An apparatus as claimed in claim 1, wherein said control means comprises range changing means (15) for upwardly changing a lower limit of the allowable torque variation range thereby narrowing the allowable torque variation range.
An apparatus as claimed in claim 2, wherein the allowable torque variation range has a fixed upper limit.
An apparatus as claimed in claim 3, wherein the fixed upper limit of the allowable torque variation range corresponds to a target torque variation amount.
An apparatus as claimed in claim 3, wherein:
said measurement means comprises means (15) for generating an intercycle torque variation amount showing a torque difference between consecutive cycles of the internal combustion engine and for generating a weighted average of a predetermined number of intercycle torque variations amounts; and
said weighted average corresponds to said torque variation amount.
An apparatus as claimed in claim 1, wherein:
the allowable torque variation range has an upper limit which corresponds to a target torque variation amount, and a lower limit; and
said control means comprises means (17) for controlling the predetermined engine control parameter so that the torque variation amount is always maintained around the upper limit of the allowable torque variation range.
An apparatus as claimed in claim 1, wherein said apparatus further comprises:
memory means (33) for storing a plurality of allowable torque variation ranges based on a plurality of engine operating conditions; and
selection means (32), coupled to said memory means, said detection means and said control means, for selecting, on the basis of a current engine operating condition, one of the plurality of allowable torque variation ranges, said one of the plurality of allowable torque variation ranges being input to said detection means and said control means.

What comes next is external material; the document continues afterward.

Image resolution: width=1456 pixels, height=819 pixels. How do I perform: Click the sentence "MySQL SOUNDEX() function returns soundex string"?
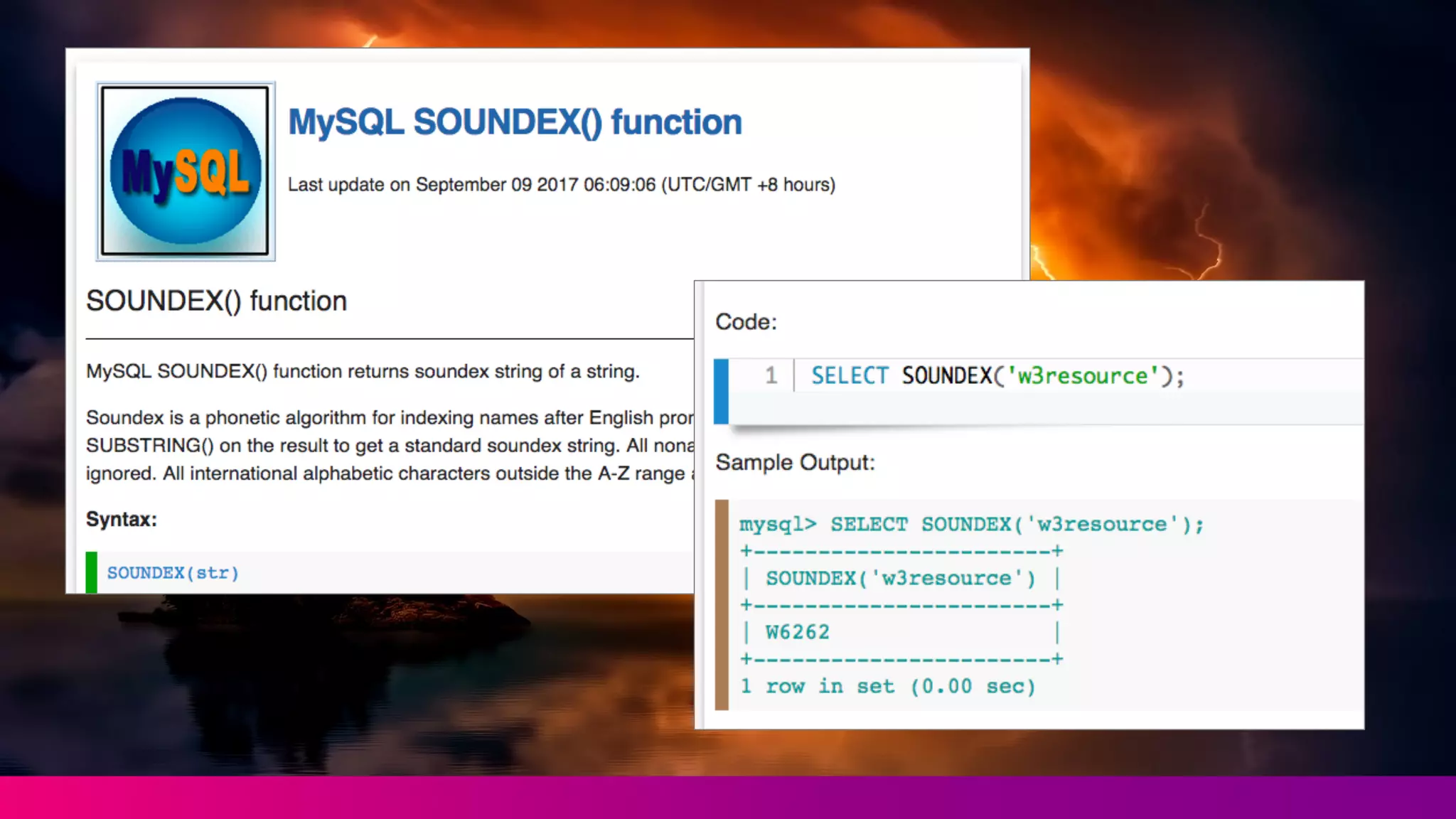pos(363,372)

An apparatus as claimed in claim 1, wherein said control means comprises means (15) for increasing the torque variation amount so that the torque variation amount becomes greater than an upper limit of the allowable torque variation range when said detection means detects the stable state.
An apparatus as claimed in claim 5, wherein said intercycle torque variation amount shows a decrease in the torque generated by the internal combustion engine.
An apparatus as claimed in claim 1, wherein:
said predetermined engine control parameter is an air-fuel ratio; and
said control means comprises means for controlling the air-fuel ratio so that a mixture of air and fuel becomes lean when said detection means detects the stable state.
An apparatus as claimed in claim 1, wherein:
said predetermined engine control parameter is an amount of recirculated exhaust gas which is fed back to an air intake system of the internal combustion engine from an exhaust system thereof; and
said control means comprises means (15) for controlling the amount of recirculated exhaust gas so that the amount of recirculated exhaust gas increases when said detection means detects the stable state.
An apparatus as claimed in claim 1, wherein said control means comprises means (17) for controlling the predetermined engine control parameter so that the torque variation amount decreases when the torque variation amount is greater than an upper limit of said allowable torque variation range.
An apparatus as claimed in claim 1, wherein said control means comprises means (17) for controlling the predetermined engine control parameter so that the torque variation amount increases when the torque variation amount is smaller than a lower limit of said allowable torque variation range.
An apparatus as claimed in claim 7, wherein said engine operating conditions comprise an engine revolution number and an amount of air introduced in the internal combustion engine.